4. Une architecture distribuée de la mémoire : conclusion

L’architecture connexionniste reprend le concept de diffusion de l’activation dans un réseau du modèle sémantique de Quillian (1969) et défend l’idée d’un seul système de mémoire comme dans les modèles épisodiques. Cependant, elle ne postule pas l’existence de concepts stockés en mémoire et ne garde pas une trace séparée de chaque représentation comme dans les modèles vus précédemment. Les unités mnésiques sont de plus bas niveau et les représentations en mémoire émergent de leur activation en parallèle. De ce fait, la nature des unités mnésiques est dépendante de leur architecture car elle ne prend son sens qu’à l’intérieur d’une organisation en réseau. La mémoire est un système unique mais distribué sur plusieurs structures cérébrales. A travers le principe d’ajustement des poids des connexions, cette modélisation rend compte de la plasticité de nos connaissances et de la capacité d’apprentissage d’un système à mémoire. En ce sens, elle est une alternative intéressante aux impasses du paradigme cognitiviste. Elle tente de réconcilier au sein des sciences cognitives les données de la psychologie et des neurosciences, d’où le grand intérêt qu’elle suscite ces dernières années. En effet, au vu de l’expansion des sciences qui étudient le fonctionnement mental, il apparaît difficile d’interpréter les données de la psychologie si elles sont incompatibles avec les principes du fonctionnement cérébral. Les concepts d’émergence, d’auto organisation, d’adaptation et de plasticité sont incontournables dans l’étude des grandes fonctions mentales.

Le modèle de Whittlesea (1987, 1990) est un modèle de mémoire intéressant car il dépasse les interprétations extrêmes des modèles abstractionnistes et des modèles épisodiques qui ne peuvent à aux seuls rendre compte des phénomènes de mémorisation. Si l’encodage automatique de l’information abstraite ne peut fournir une interprétation satisfaisante du traitement de l’information, l’encodage exclusif des exemples particuliers ne le peut non plus.

Comme nous l’avons vu précédemment, ces deux types de modèles ont en commun de considérer que l’information stockée en mémoire est localisée. Cette perspective, au vu des propriétés plastiques de notre système nerveux est une impasse que l’architecture connexionniste permet de dépasser.
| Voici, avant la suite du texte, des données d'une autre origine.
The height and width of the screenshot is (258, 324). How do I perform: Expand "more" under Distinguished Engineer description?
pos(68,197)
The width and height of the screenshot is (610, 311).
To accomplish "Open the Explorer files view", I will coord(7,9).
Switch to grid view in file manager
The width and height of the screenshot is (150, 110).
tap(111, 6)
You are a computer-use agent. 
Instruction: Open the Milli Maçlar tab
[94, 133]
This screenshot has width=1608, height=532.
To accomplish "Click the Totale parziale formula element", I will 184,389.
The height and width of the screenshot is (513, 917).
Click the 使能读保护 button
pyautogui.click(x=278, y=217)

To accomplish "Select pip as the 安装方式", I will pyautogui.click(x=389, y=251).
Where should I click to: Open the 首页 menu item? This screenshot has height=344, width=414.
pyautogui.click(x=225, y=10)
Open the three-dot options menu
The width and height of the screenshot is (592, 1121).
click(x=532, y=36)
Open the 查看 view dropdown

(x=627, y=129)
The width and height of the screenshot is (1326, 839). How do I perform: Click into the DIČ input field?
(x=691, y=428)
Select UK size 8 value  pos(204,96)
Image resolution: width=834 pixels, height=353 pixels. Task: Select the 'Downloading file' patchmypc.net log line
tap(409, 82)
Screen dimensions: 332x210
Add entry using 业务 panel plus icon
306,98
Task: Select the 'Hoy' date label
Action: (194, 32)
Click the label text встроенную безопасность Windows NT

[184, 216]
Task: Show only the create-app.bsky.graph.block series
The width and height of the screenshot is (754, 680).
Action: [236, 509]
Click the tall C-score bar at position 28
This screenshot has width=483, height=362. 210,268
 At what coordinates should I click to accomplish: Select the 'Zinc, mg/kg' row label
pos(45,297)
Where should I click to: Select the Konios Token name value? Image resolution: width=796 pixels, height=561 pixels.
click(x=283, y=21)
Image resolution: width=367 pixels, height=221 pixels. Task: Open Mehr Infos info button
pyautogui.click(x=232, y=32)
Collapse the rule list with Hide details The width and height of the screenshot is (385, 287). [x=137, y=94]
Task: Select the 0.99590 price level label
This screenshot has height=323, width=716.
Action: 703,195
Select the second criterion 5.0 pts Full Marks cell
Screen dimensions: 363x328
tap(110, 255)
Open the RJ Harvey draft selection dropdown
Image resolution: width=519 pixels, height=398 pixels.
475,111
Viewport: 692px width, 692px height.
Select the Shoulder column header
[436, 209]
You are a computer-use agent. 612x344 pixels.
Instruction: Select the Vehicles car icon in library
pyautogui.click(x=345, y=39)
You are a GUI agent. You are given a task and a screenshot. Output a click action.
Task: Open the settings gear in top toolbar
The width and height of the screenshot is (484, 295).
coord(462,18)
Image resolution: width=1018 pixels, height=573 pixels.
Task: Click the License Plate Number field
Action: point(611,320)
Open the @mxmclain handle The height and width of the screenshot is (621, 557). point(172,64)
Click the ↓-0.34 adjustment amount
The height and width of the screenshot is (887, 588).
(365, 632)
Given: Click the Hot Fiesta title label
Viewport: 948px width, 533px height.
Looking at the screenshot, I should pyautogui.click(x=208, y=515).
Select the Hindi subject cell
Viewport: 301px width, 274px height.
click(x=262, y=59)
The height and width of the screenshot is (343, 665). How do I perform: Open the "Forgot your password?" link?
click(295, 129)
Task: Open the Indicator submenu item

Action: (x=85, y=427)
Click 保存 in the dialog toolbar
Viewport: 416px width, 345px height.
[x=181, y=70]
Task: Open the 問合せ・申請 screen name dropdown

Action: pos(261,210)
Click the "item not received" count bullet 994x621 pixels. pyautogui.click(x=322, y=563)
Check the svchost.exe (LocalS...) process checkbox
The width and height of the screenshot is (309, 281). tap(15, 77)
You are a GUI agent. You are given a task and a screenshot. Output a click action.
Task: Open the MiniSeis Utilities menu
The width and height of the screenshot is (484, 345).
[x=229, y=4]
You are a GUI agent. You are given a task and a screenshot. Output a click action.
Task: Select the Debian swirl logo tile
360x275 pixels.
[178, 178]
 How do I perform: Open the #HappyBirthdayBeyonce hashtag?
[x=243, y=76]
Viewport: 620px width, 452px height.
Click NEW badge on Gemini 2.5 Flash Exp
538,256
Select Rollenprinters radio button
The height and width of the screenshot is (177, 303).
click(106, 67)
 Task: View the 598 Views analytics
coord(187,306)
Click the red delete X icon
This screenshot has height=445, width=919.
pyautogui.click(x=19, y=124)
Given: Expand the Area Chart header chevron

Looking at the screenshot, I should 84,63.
De ce fait, le modèle de Whittlesea a l’avantage d’être un modèle épisodique qui intègre une architecture connexionniste. La mémoire est un seul système qui code chaque épisode de traitement sur un mode distribué, ce qui lui confère de multiples propriétés comme une grande flexibilité, des capacités d’adaptation et d’apprentissage, une sensibilité au contexte, etc.

Dans cette perspective, l’abstraction de l’information générale n’est pas un processus automatique mais le produit de traitements inhérents à certaines tâches. De même, l’information concernant des évènements particuliers est encodée en fonction de l’expérience de ces évènements et l’unité de traitement de l’information varie avec la tâche dans laquelle les stimuli sont traités. Ainsi, la variabilité de l’encodage est un argument pertinent contre les interprétations extrêmes des modèles abstractionnistes et des modèles d’exemples. Elle permet de rendre compte d’une variété de phénomènes mentaux à travers la préservation d’expériences particulières. Cependant, contrairement aux modèles épisodiques vus plus haut, les unités mnésiques ne sont pas des traces qui s’accumulent mais des unités distribuées dont le format diffère selon les circonstances (traitement global ou analytique). Le modèle répond à la variabilité du contexte grâce à la flexibilité de l’attention et au processus d’intégration, à son traitement parallèle et à ses représentations distribuées. Il est capable de simuler la sensibilité humaine et suggère une compréhension de la mémoire en termes de système dynamique et interactif.

Ses travaux de 1987 ont démontré que l’utilisation de représentations abstraites n’est pas automatique. Cette utilisation dépend des demandes de la tâche et de la structure du matériel et la représentation est dépendante du contexte dans lequel a lieu le traitement. Whittlesea interprète ces résultats non pas en termes de différences entre informations stockées ayant différents impacts sur la performance mais en termes de différences dans l’encodage et la récupération qui dépendent des attentes du sujet, des exigences de la tâche, de la similarité entre la situation présente et les situations passées et de la nature du matériel.